Left to right: Ramaa Sharma, Xiaoxuan Liu, Denis Newman-Griffis, Leoni Robertson, Paul Bradshaw
In a nutshell:
- Data journalists face three main challenges: non-existent data, biased data, and data that fails to represent human experiences adequately, particularly affecting coverage of topics like disability and healthcare where information is often incomplete or lacking nuance.
- While AI could potentially help address these data gaps, experts warn it should be used cautiously as AI models reflect existing societal biases and are inherently probabilistic, so data must be verified.
- Journalists can work around data limitations by using AI to challenge assumptions and identify missing perspectives, combining multiple datasets to fill gaps, and treating data biases themselves as newsworthy stories - though this requires diverse newsrooms with journalists who can recognise these issues through their lived experiences.
The full story:
Data journalists tend to run into one of three issues when trying to find good data for a story.
One, the data does not exist. Two, the data is biased. Three, what data exists fails to capture human experiences.
But the bigger question, as explored at a BBC Fusion online stream today (19 February) is whether AI - with its questionable reliability - could actually help journalists overcome these challenges.
Public datasets can be patchy for all sorts of reasons
In the case of disability data, Denis Newman-Griffis, data scientist and senior lecturer at the University of Sheffield, says there are too many nuances around how people identify with their experiences to get the whole picture.
In the case of health data, Xiaoxuan Liu, associate professor in AI and digital health at the University of Birmingham, says that there are many cases where patients have not consented to give their data or had the opportunity to provide or correct data. It is not uncommon to see ethnicities, age groups and gender percentages missing.
The result is that public data capture is messy. And as the future becomes more data-driven, technology based on this data will work better for the over-represented and worse for the under-represented. In other words, AI practices will become as influential as our own human biases.
The absence of data makes these stories harder to validate, said moderator Ramaa Sharma, a digital inclusive AI consultant, and former BBC head of digital.
This in turn makes it difficult to persuade commissioners to run these stories. And should newsrooms want to commission data, this can be expensive.
So, what can we do about it as journalists?
First, take AI models with a pinch of salt. They are also biased, as they are based on a biased society, explains Paul Bradshaw, a data journalist for the BBC Shared Data Unit, and course leader for data journalism at Birmingham City University. "AI is a probabilistic technology, it is always uncertain," he says.
Biases in data, if spotted, can be stories in their own right, explains Leoni Robertson, a data journalist for BBC World Service. Her colleague Maryam Ahmed wrote a piece about bias against women with darker skin applying for UK passports.
Read more: How BBC is using artificial intelligence
The rub, of course, is that it takes journalists with the lived experience, and therefore inclusive newsrooms, for those stories to materialise. Many journalists would not have spotted anomalies within the heaps of data.
Then again, it might be enough to create an AI model that challenges your worldview, Bradshaw continues. He tasked his students to just ask AI models for suggestions of other diverse sources to speak to. These are not earth-shattering suggestions, as stories on football clubs tend to yield LGBTQ+ fan groups or people from less affluent parts of town. But having a simple checklist is enough to mitigate human bias.
The same can be true of glaringly missing data not collected by governments. A simple prompt to an AI like "what is missing from the dataset?" could be enough inspiration, adds Sharma.
"Statistics only take you so far," adds Robertson, explaining that she has gone back to academics and her own sources to back up data stories with blind spots.
She also explained that where data is insufficient, it is often the case that multiple datasets can be pieced together to mitigate gaps. BBC World Service, in collaboration with BBC Pashto, has to do this when reporting on public punishments in Afghanistan between when it was reintroduced in November 2022 to July 2023, given that public data on this was not readily available.

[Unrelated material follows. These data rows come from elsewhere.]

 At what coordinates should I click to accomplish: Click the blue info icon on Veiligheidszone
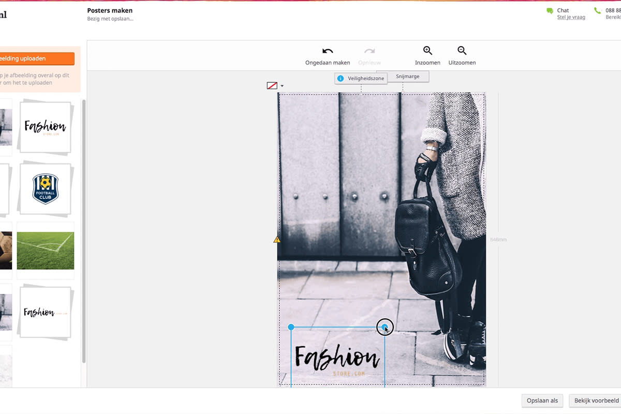[341, 78]
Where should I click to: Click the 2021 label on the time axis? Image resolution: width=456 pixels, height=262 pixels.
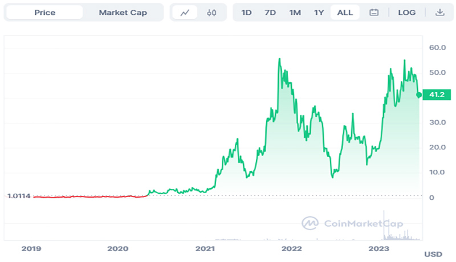(205, 248)
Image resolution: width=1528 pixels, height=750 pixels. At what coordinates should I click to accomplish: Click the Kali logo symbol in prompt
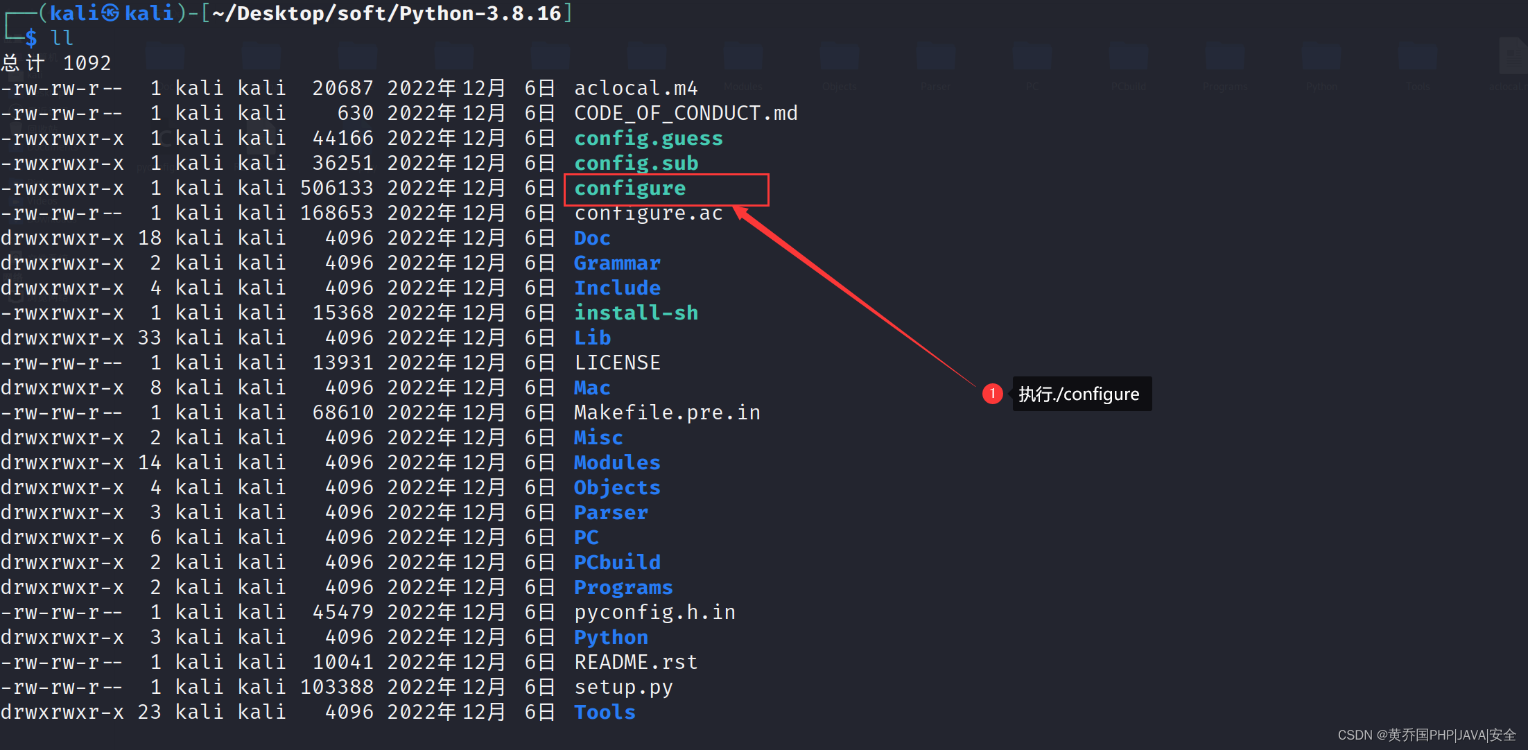(111, 13)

Journalists had to combine various sources, such as statements from the X account of the Afghan Supreme Court, UNAMA (a UN special task force), and wider news reporting.
Robertson confirmed to Journalism.co.uk: "Although the Afghan Supreme Court data was the primary source this was used alongside the UNAMA report, Corporal punishment and the death penalty in Afghanistan UNAMA Human Rights May 2023 and recognised news reports. Not all data was available on location, number of people, gender, and type of punishment. Therefore we have published the data based on availability."

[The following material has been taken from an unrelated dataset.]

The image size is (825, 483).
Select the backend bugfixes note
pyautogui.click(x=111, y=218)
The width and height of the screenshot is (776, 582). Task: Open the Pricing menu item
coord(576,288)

This is, again, an opportunity for AI to do a lot of the heavy lifting or to locate sources of data that journalists did not know existed. Everything must be verified thoroughly, though, as AI is prone to hallucinations.
We used Claude AI to provide a summary of the news article. This article was also updated on 20 February 2025 with more contextual information about the BBC's reporting on public punishments in Afghanistan.